Acid Blocking Drugs for One and All?
The term proton-pump inhibitor (PPI) may sound like a complex and compelling bit of science, but in reality, the term describes a type of drug that is among the most commonly used medications, both by prescription, and over-the-counter, in America today. Basically, these drugs act by reducing gastric acid production, and they are very capable in accomplishing this task.
PPIs are generally prescribed for people who have gastroesophageal reflux disease, more commonly known as GERD.
But when you watch the television commercials for these medications it looks as if we should be taking them in order to eat any food that might disagree with us.
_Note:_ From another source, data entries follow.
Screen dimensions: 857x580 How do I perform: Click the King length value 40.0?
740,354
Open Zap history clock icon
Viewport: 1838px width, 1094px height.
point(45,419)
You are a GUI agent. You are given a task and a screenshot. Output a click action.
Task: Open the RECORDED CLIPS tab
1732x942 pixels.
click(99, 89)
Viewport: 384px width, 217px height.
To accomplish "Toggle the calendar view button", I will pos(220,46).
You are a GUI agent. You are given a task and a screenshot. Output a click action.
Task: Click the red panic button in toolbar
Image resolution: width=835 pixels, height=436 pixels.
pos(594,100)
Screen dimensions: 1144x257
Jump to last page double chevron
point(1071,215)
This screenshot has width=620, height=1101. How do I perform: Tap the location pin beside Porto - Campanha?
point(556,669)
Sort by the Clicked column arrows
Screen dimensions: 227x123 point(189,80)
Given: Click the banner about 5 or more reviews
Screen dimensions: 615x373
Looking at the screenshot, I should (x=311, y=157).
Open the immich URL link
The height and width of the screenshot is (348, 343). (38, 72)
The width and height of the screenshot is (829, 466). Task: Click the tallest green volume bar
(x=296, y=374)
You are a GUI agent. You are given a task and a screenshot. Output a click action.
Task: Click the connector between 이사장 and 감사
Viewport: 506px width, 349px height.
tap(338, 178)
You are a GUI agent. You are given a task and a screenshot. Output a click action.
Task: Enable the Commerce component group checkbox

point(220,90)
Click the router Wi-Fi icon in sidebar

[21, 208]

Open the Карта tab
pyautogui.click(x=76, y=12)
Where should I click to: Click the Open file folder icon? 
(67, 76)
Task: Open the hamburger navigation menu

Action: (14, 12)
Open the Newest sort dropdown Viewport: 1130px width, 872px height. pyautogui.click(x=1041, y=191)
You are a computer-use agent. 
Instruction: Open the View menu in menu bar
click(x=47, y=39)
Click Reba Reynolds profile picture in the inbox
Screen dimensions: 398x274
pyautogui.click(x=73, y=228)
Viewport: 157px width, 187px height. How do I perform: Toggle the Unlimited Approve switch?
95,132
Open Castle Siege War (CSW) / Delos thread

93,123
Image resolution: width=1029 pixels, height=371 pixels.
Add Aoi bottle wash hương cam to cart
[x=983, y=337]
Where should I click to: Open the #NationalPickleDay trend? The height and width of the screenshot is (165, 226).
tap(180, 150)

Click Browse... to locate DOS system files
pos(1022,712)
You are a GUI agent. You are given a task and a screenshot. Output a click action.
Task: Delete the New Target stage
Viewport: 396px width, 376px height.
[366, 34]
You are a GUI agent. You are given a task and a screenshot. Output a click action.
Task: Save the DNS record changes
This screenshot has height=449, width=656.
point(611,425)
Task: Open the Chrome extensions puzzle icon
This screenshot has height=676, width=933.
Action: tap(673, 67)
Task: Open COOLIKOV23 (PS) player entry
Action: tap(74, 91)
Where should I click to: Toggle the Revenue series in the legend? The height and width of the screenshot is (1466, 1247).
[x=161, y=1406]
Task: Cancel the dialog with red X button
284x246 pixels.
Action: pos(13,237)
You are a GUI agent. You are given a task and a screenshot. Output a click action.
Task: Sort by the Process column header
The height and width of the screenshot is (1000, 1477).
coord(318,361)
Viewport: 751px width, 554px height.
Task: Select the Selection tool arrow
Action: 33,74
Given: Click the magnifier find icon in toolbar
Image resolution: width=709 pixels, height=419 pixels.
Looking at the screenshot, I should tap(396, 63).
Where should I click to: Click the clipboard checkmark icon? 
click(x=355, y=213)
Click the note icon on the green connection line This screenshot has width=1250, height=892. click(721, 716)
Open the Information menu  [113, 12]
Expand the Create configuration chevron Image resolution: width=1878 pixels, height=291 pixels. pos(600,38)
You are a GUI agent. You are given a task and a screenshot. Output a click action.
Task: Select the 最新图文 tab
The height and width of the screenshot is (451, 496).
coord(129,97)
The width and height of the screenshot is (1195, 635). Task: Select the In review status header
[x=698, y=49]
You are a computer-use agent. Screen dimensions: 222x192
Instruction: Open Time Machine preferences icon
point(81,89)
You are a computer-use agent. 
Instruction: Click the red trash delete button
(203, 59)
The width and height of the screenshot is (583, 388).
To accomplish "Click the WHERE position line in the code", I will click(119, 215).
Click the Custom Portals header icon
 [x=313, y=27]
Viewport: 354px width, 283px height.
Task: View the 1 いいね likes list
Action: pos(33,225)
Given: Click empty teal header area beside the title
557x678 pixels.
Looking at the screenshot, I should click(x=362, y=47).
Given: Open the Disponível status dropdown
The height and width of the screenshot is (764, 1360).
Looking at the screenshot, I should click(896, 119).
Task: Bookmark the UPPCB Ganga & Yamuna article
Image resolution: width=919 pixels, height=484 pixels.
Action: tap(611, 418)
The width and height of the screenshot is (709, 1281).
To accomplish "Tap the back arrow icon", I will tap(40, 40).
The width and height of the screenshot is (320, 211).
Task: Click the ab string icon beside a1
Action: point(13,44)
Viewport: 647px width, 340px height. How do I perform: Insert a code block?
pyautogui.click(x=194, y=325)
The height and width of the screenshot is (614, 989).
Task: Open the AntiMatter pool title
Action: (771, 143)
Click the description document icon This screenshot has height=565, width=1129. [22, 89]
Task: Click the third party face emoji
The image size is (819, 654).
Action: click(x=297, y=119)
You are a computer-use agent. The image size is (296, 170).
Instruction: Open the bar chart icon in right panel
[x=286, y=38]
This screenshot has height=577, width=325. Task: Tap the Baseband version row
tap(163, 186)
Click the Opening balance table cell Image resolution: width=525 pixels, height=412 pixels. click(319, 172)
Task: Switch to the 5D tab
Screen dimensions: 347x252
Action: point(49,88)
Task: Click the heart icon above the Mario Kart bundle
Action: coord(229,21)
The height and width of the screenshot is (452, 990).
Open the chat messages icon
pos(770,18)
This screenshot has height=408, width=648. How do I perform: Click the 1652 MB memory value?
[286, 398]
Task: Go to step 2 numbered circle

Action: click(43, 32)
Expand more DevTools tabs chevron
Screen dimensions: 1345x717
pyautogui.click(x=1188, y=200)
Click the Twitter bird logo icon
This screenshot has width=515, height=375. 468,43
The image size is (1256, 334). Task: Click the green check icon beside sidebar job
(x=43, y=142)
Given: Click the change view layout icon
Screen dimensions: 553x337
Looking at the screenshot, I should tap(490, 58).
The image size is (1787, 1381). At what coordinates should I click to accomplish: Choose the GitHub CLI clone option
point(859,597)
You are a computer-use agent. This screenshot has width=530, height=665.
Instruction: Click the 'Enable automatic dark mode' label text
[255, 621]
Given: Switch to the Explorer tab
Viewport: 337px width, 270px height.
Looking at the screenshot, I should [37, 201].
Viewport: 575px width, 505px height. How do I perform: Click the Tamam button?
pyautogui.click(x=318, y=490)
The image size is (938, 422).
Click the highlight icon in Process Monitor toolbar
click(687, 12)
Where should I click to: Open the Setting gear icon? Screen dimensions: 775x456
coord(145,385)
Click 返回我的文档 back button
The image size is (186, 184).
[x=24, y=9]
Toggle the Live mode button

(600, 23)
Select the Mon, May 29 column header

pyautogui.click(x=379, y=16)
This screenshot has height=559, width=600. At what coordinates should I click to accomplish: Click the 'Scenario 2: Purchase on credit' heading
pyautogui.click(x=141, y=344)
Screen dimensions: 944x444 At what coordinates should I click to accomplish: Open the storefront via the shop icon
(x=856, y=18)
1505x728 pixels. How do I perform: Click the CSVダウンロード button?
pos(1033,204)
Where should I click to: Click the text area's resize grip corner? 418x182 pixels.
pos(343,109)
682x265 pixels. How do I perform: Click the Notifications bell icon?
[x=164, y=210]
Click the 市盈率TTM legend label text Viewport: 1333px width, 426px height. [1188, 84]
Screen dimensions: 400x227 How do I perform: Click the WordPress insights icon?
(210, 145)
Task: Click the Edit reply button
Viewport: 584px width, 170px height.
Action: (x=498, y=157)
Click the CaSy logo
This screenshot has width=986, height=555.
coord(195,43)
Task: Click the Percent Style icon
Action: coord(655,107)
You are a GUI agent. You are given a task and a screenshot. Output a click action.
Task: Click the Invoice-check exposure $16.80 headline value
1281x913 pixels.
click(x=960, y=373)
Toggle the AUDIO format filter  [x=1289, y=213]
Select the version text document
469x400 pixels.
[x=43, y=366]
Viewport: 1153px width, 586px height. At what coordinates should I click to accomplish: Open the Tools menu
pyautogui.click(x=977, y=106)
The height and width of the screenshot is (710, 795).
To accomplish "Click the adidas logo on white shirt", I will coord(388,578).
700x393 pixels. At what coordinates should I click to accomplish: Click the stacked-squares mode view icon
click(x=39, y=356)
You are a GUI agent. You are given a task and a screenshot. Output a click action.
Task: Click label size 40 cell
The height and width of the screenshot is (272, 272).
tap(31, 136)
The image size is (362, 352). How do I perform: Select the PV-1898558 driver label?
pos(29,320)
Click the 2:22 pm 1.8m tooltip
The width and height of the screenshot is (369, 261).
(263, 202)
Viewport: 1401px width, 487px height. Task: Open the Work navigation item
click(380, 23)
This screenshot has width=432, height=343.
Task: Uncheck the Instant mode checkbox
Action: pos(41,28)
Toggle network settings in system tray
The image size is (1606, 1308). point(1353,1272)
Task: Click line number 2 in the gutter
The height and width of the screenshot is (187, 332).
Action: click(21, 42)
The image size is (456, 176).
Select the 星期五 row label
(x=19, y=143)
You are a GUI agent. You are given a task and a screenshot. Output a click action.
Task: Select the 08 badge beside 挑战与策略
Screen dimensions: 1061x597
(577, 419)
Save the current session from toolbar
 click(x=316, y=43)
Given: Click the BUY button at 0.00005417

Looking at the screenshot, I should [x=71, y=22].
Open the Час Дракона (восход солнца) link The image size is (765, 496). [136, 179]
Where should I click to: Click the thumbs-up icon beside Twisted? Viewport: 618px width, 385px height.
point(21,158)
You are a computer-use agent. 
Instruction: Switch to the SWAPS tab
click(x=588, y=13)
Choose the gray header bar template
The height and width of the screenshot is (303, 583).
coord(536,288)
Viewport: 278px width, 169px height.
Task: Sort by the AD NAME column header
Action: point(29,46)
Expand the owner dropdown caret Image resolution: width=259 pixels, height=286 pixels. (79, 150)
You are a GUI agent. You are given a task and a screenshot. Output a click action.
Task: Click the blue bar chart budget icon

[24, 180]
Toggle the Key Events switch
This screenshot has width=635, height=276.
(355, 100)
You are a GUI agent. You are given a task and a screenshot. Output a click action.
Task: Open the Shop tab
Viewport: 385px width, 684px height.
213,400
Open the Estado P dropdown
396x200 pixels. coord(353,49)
Despite the fact that, according to FDA guidelines, these drugs should only be taken for no more than 14 days in a given year, I have to admit that I see patients every day who insist on taking Pepcid or Prilosec day in and day out without any indication that they plan to stop.
I have written previously about my concern as it relates to the overall notion of blocking stomach acid. While there may certainly be some clinical indications for this, it’s important to understand that stomach acid does a lot of good things too. It allows us, for example, to absorb vitamin B12 and also activates our digestive enzymes. These functions should make us a call into question the notion of just capriciously taking these acid blocking drugs.
Now, there’s even more concern.
In a new report, published in the journal, Microbiome, Mayo Clinic researchers demonstrated that the use of PPIs, even at low dosage, resulted in remarkable changes in the gut bacteria. Overall, during the time people were taking his medications, the researchers demonstrated a robust change, with significant reduction of the diversity of the various bacterial species that would characterize a more normal gut microbiome.
And beyond just demonstrating a significant loss of diversity of the bacteria, the authors put this finding into the context of an infection of the gut, caused by the organism Clostridium difficile. This is an infection that is seen when there is loss of bacterial diversity, and hence the authors concluded:
…we have shown that PPI use in humans reduces microbial diversity, a condition found in subjects with Clostridium difficile infection.
Clostridium difficile infection causes severe diarrhea and may be linked to more than 14,000 deaths in America annually. Further, loss of gut microbial diversity is seen in a wide range of clinical situations including obesity, insulin resistance, and even autoimmune diseases.
So here is the take-home message: just because PPIs have somehow been approved for over-the-counter sale meaning that they are available in “nonprescription strength,” clearly this doesn’t mean that there are not going to be health consequences associated with this class of drugs.